All over the city are small churches that antedate the Cathedral, with noticeable twelfth century portals, timber roofs, and often a Moorish tower. The best are Omnium Sanctorum and San Marcos: and a lovely bit to sketch is the façade of Santa Paula with its Italian faience decoration. The peaceful patio of the chief Hospital--a church in the center--must be a nook of repose loved by the convalescent. I could not see that the ill or aged suffered in Spain, despite the general abuse of her institutions. What is it about Spanish ways that makes most Englishmen so pessimistic over her? It seems to me that an Englishman should be sympathetic here, for so many of his traits he has in common with the Spaniard, such as sincerity, independence, loyalty to national ideals, to their rulers and creed. A prominent London publisher, in a new series of travel books, has lately reprinted Richard Ford's "Wanderings in Spain," thereby perpetrating a grave injustice, for in this book is gathered, with no sense of proportion, the abuse expurgated (chiefly because of its length) from his "Murray's Hand-book of Spain." Ford visited Spain when she was torn by the disorders of civil war, after three centuries of ill-government.
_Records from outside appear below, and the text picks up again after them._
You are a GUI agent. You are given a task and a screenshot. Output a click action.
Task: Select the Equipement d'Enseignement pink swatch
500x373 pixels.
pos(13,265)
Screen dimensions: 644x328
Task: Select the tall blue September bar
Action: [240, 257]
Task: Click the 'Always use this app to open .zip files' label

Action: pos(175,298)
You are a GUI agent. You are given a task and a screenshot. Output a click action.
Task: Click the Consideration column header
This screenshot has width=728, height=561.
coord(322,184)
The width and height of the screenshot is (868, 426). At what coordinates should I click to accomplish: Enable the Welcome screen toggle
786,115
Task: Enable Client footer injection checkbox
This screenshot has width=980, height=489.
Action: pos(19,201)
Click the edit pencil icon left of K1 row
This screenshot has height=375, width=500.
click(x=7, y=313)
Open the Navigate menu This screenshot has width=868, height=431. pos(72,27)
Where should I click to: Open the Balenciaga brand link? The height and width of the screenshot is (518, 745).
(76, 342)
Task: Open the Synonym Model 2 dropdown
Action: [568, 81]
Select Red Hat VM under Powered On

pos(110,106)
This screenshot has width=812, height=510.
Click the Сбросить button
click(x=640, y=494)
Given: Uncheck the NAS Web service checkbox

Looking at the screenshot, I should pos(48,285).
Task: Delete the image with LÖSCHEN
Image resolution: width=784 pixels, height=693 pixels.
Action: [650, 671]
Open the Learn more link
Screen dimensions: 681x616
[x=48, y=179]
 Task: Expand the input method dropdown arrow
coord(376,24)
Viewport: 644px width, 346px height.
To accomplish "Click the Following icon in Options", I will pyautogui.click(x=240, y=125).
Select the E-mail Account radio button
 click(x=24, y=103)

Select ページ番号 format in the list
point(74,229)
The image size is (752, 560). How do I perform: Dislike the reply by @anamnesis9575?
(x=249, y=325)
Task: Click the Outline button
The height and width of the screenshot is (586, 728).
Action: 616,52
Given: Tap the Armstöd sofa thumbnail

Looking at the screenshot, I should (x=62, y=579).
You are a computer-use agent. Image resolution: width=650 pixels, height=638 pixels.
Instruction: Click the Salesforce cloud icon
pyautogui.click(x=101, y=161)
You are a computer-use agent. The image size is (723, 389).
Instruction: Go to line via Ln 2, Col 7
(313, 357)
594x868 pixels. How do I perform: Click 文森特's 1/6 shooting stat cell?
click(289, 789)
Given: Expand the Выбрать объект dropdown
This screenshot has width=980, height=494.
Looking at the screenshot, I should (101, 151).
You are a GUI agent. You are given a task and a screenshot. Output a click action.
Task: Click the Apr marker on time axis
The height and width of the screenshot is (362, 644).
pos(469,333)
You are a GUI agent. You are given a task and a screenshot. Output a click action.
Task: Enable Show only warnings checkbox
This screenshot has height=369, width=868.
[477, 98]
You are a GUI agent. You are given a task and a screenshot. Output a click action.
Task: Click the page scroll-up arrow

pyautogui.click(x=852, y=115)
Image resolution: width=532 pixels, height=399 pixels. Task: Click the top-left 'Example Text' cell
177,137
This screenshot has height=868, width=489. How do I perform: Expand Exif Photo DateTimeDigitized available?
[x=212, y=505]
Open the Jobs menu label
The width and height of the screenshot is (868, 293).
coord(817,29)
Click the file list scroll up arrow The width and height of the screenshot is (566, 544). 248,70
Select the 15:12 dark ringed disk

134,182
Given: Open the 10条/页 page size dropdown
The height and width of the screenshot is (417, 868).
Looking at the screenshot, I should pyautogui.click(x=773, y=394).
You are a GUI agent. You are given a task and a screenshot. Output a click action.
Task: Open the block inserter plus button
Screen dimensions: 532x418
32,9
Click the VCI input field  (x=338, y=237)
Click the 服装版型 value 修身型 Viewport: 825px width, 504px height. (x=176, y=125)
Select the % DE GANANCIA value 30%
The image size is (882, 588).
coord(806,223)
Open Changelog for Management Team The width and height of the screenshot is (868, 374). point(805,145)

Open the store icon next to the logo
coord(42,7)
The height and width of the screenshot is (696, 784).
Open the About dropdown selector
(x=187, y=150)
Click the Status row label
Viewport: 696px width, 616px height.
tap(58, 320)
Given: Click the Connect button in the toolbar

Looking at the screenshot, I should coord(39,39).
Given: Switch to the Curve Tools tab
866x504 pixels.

A sad picture of England could be made by the foreign visitors who happened to witness the Lord George Gordon riots or the industrial agitations of the Midlands, or who visited the poorhouses, schools, and prisons described by Dickens and Charles Reade, yet who would maintain that such a picture was true as a whole, or print such a book to represent England to-day? Why must a different justice be meted out to Spain? Ford could be enthusiastic over the Castilian peasants' manhood, over the security of life and purse throughout the northern provinces, and the gentle kindness of the country women, the hospitality of whose kitchens he sought, but when it comes to the national religion he fills his pages with false statements. "One never pelts a tree unless it has fruit on it," a Spaniard will say as he shrugs his shoulders.